I got that point, but I was under the impression, Göran wanted to
make a different one.
> That apple calls
> clang gcc is neither here-nor-there. If you get a real gcc it will compile
> a functional VM. If you get a clang-based compiler it won't. Do you agree?
Yes, I did not want to argue that point :).
But what is with the two-headed hydra, llvm-gcc (gcc frontend with llvm code-gen)?
Since Xcode 4, apple by default does _not_ ship a "normal" gcc but only a
llvm-based one, and with Xcode 5, even that is gone.
My point was not about code-gen but compiler-availability ;)

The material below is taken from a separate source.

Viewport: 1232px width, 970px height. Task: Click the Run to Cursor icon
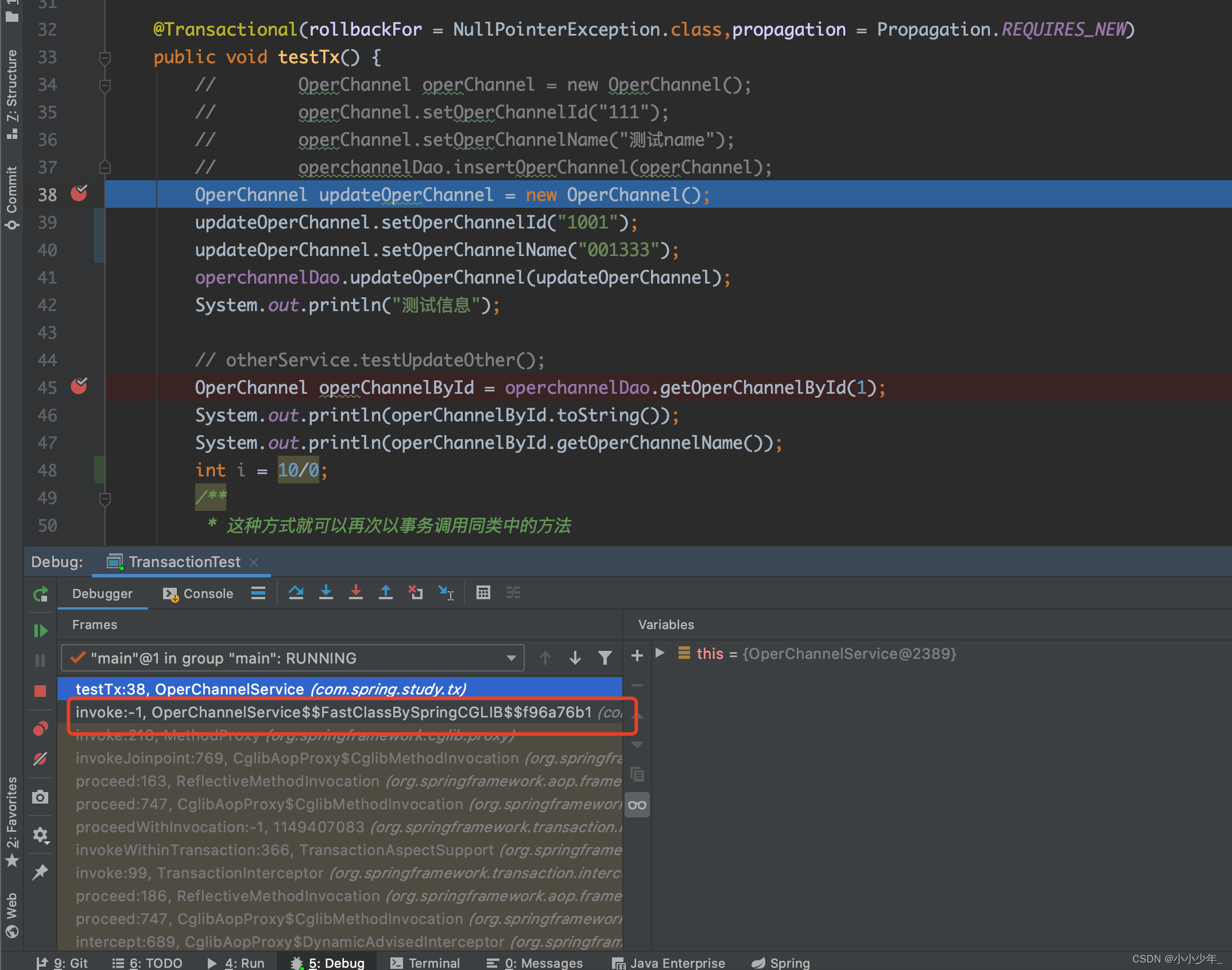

However, yours seem more important ATM.
>>> Right now Cog doesn't run if compiled with clang. Only gcc will do. No
>>> time to debug this right now, and annoyingly clang compiles all static
>>> functions with a non-standard calling convention which means one can;t
>>> these functions in gdb, hence lots of debugging functions aren't
>>> without either a) turning off the optimization or b) changing the VM
>>> so they're not static.
>> you might want to try lldb, that ships with Xcode and is based on the
>> llvm/clang tool chain. I am not implying it is better than gcc but
>> maybe it can help in your situation?
> Thanks, that sounds promising!
Keep in mind, that not only on the technical level
lldb is to gdb what clang is to gcc, but also on the
“philosophical”, as in
“emulate the interface of gcc/gdb but not quite…”
Be prepared for surprises, good ones and bad ones.